Only 2m self-employed workers would meet the eligibility thresholds for joining a workplace pension with the current auto-enrolment framework, research from the Pensions Policy Institute (PPI) showed.

This represents less than half of the total UK self-employed population, which is now at 4.8m.

Under the current rules only workers which earn more than £10,000 in a single job will be auto-enrolled into a pension.

The government is currently reviewing auto-enrolment, with a report expected to be publish before the end of the year.

Of the 2m which would be captured, 77 per cent are male and Generation X is the biggest generation represented.

Which means women would be disproportionately impacted, excluding 73 percent of the female self-employed workforce.

Nathan Long, senior pension analyst at Hargreaves Lansdown, said these results showed the earnings threshold should be lowered to include more people.

He said: “Employed women disproportionately miss out on pension saving too, so this is not just a quirk of the self-employed.

“It is also worth bearing in mind that over 400,000 of those working self-employed are over 65, meaning if they were employed they would miss out too.”

But the research highlights that from the total universe of the self-employed there is insufficient information to determine potential eligibility for between 1 and 1.5m.

The report also showed the self-employed are less likely to save into a pension, with just 12 percent actively paying in today.

And only 28 percent of the self-employed believe pensions are the safest way to save.

Jamie Jenkins, head of pensions strategy at Standard Life and chairman of the Department of Work and Pensions (DWP) external advisory group supporting the government’s auto-enrolment review, told FTAdviser the self-employed are the most significant and obvious group of people which should be enrolled into pensions.

He said: “State pension alone will mean quite a drop in income for those people, so they really need to be saving.

“Generally speaking, they are not that different from employed people, so why shouldn’t we get them saving? The problem is how.”

Mr Jenkins said the advisory group was looking at all aspects of the current set up, including the age at which people are auto-enrolled, the trigger, the band of earnings and the rates going forward.

No decisions have been made on any changes to be implemented, he added.

Jon Greer, head of retirement policy at Old Mutual Wealth – sponsor of the PPI report – said the government needs to ensure it tackles the growing savings gap, as self-employed are “set to outstrip the number of public sector workers by 2020”.

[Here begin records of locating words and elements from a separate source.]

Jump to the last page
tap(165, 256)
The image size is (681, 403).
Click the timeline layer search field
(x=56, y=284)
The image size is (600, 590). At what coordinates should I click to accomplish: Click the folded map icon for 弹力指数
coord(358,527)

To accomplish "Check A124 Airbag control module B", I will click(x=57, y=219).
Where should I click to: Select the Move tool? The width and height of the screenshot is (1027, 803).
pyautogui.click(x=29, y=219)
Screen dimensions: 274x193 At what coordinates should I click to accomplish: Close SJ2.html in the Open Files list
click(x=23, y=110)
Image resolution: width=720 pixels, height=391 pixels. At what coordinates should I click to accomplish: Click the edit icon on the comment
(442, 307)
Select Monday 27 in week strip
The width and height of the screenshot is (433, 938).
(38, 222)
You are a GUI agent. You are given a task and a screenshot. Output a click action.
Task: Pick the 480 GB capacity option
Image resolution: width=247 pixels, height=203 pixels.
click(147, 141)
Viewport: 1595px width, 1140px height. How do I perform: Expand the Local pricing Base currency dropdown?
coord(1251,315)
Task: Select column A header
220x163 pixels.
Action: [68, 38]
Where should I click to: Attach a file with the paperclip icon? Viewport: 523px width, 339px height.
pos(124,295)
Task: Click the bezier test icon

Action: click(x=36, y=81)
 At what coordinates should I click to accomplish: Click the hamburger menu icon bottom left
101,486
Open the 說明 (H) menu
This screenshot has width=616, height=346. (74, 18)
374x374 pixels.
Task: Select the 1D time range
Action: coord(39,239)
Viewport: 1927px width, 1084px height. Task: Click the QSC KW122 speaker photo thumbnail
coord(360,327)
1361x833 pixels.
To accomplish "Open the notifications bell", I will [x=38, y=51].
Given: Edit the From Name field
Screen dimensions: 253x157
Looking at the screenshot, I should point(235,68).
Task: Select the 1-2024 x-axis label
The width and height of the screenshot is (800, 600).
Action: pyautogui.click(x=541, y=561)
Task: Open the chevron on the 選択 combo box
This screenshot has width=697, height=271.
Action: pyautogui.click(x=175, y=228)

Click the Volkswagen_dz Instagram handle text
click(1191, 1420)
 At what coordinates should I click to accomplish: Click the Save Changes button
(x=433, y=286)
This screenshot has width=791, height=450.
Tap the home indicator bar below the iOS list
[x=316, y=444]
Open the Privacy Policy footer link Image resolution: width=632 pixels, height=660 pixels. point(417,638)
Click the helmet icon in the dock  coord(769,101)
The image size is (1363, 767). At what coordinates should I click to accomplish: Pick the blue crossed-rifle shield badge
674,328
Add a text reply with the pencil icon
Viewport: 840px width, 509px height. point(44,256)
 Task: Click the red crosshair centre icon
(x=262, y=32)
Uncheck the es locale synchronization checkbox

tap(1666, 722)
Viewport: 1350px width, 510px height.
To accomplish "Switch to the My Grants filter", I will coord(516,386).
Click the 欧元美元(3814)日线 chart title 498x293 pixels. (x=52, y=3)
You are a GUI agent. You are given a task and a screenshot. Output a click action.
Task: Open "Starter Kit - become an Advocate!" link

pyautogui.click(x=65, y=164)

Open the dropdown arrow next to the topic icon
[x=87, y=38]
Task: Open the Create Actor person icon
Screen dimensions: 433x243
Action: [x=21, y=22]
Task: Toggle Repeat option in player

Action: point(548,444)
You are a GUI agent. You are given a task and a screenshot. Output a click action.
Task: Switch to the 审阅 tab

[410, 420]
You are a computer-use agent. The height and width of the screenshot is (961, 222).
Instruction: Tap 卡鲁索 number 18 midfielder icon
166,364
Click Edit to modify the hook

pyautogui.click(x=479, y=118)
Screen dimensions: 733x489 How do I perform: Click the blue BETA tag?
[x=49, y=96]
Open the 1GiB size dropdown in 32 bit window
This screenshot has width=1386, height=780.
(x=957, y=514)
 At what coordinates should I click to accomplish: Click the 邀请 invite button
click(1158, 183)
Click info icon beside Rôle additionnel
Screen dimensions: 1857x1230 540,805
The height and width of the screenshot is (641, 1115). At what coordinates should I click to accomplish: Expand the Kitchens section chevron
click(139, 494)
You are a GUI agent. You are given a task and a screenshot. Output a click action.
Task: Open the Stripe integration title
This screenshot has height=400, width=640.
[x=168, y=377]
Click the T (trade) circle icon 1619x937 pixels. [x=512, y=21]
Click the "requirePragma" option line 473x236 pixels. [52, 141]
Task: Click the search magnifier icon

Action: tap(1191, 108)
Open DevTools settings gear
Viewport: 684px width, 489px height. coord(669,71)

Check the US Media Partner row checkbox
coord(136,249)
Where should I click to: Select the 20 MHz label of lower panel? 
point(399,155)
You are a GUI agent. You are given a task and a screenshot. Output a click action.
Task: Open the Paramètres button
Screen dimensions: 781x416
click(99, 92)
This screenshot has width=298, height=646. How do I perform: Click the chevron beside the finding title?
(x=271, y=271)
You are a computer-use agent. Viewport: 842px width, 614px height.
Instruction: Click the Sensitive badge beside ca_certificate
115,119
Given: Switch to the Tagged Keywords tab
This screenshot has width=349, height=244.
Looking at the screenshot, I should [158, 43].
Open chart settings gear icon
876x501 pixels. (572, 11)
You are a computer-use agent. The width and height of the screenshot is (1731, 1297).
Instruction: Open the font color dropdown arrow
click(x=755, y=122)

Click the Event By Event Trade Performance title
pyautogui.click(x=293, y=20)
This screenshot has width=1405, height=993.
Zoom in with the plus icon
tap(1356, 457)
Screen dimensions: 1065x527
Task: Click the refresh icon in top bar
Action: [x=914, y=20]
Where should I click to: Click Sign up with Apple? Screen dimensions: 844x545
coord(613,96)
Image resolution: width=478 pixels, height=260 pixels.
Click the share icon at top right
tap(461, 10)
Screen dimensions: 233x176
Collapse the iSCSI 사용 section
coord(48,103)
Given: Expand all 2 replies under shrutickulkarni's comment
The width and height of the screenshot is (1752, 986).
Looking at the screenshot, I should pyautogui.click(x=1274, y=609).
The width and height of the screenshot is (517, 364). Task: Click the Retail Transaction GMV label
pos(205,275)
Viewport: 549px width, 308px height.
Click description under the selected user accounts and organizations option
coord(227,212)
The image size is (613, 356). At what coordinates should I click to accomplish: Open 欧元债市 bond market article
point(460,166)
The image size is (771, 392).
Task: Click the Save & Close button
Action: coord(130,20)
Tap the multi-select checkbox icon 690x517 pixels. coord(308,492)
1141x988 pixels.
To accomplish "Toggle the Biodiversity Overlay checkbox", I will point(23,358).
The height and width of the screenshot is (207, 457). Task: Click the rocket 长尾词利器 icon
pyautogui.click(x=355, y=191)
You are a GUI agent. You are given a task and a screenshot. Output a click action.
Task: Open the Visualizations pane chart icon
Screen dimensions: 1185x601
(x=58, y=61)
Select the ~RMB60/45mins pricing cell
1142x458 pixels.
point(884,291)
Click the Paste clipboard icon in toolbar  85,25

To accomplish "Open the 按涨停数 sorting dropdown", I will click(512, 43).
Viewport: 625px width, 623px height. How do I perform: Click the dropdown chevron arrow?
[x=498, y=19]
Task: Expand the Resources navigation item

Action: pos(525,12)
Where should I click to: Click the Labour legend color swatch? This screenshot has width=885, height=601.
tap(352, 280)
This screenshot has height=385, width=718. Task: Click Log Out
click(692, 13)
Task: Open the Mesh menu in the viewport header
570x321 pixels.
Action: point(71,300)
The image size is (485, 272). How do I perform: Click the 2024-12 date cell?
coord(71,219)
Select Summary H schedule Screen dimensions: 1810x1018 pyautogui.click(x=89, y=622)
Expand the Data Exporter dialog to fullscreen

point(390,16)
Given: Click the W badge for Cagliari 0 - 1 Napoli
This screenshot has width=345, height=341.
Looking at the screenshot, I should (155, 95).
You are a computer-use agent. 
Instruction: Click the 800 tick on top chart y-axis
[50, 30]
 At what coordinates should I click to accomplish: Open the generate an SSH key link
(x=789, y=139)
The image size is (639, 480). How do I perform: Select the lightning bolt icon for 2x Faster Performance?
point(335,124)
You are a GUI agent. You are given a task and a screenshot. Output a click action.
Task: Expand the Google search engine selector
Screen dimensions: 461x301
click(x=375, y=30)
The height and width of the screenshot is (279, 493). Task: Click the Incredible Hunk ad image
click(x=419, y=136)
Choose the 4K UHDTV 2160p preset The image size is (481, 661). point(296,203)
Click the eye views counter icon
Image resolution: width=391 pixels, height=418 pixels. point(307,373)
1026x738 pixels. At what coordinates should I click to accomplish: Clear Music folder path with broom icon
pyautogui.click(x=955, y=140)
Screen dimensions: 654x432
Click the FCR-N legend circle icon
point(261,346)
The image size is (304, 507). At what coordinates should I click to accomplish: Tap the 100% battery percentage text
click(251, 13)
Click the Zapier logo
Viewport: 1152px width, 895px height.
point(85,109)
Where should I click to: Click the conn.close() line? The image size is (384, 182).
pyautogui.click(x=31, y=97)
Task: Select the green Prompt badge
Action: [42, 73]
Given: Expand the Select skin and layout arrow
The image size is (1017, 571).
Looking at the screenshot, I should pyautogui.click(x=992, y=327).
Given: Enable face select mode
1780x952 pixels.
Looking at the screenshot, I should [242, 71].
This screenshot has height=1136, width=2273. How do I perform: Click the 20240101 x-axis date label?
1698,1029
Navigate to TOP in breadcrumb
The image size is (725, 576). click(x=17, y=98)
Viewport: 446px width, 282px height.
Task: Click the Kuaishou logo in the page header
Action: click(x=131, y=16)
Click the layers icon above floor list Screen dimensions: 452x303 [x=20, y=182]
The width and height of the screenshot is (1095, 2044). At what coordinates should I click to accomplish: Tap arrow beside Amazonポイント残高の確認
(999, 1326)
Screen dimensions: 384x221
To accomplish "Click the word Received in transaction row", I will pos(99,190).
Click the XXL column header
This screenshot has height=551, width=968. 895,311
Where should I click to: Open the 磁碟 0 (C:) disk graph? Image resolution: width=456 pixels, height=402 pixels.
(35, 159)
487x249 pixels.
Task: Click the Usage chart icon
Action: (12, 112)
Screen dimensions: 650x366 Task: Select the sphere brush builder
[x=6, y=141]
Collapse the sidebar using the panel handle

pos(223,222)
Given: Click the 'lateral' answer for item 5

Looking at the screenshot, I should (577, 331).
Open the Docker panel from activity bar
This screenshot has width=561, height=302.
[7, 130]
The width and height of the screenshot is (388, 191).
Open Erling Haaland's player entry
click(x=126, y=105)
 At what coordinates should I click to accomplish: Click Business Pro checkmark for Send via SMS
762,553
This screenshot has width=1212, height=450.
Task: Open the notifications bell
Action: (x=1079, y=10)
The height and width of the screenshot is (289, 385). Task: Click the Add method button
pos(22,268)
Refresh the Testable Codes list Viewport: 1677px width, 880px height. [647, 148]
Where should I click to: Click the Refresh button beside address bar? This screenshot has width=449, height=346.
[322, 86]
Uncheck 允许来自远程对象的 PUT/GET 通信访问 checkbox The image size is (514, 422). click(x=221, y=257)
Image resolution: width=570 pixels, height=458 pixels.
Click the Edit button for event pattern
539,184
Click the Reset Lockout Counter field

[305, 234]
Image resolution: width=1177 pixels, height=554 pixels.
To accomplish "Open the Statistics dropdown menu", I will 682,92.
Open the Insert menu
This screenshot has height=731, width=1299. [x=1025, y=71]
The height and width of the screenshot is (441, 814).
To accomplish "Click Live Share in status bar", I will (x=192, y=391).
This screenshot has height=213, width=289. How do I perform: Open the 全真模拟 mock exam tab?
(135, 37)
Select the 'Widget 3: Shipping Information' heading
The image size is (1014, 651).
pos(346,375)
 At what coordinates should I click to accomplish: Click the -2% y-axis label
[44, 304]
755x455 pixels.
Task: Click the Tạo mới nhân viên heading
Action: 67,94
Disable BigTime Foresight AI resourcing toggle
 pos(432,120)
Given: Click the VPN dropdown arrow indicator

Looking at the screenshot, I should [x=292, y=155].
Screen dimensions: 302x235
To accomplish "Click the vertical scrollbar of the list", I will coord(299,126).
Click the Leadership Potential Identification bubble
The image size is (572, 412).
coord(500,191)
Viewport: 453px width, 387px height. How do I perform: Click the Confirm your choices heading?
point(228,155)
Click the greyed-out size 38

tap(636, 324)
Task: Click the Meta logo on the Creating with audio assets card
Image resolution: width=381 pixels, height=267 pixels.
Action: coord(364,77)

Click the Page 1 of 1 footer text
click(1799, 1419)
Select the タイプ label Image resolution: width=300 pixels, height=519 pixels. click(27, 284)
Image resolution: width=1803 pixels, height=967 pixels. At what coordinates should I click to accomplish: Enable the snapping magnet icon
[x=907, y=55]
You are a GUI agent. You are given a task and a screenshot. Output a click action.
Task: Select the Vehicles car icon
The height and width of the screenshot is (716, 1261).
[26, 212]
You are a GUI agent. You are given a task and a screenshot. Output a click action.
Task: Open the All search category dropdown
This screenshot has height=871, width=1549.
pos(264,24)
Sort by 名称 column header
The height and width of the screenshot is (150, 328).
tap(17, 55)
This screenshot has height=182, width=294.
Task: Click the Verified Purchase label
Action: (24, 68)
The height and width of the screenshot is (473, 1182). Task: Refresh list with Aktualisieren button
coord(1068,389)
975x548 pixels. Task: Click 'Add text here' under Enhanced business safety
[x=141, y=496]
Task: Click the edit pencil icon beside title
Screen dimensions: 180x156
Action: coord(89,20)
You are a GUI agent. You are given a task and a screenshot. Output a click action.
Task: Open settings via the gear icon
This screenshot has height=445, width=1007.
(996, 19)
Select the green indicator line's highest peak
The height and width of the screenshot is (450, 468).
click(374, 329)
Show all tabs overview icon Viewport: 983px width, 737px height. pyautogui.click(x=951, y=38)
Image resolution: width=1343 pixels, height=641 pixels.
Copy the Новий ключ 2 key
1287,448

He said: “But a savings policy for the self-employed also needs to acknowledge that there are legitimate reasons why some self-employed people do not engage in pensions.

“I would urge the government to steer clear of a ‘one size fits all’ approach to pension saving for the self-employed.”

The provider made some recommendations to tackle this problem, including using the annual self-assessment process to default the self-employed into pension saving.

This could be done by nominating an existing pension arrangement; one the individual has chosen to use, or the saver would be pointed towards a guided shortlist of suitable schemes.

This solution has been proposed before in a report from Aviva and Royal London, presented last July.

Old Mutual’s second recommendation was the creation of a "sidecar" model for self-employed pensions.

Contributions would be paid into a combined account structure initially distributed between a liquid account and another which is the pension account.

Once funds reach a certain level in the liquid account, then all contributions would be paid into the pension account.

The provider’s third solution is a coordinated package of changes aimed at increasing retirement savings across self-employed.

For example, create a collective income protection scheme which can generate the economies of scale needed to reduce costs.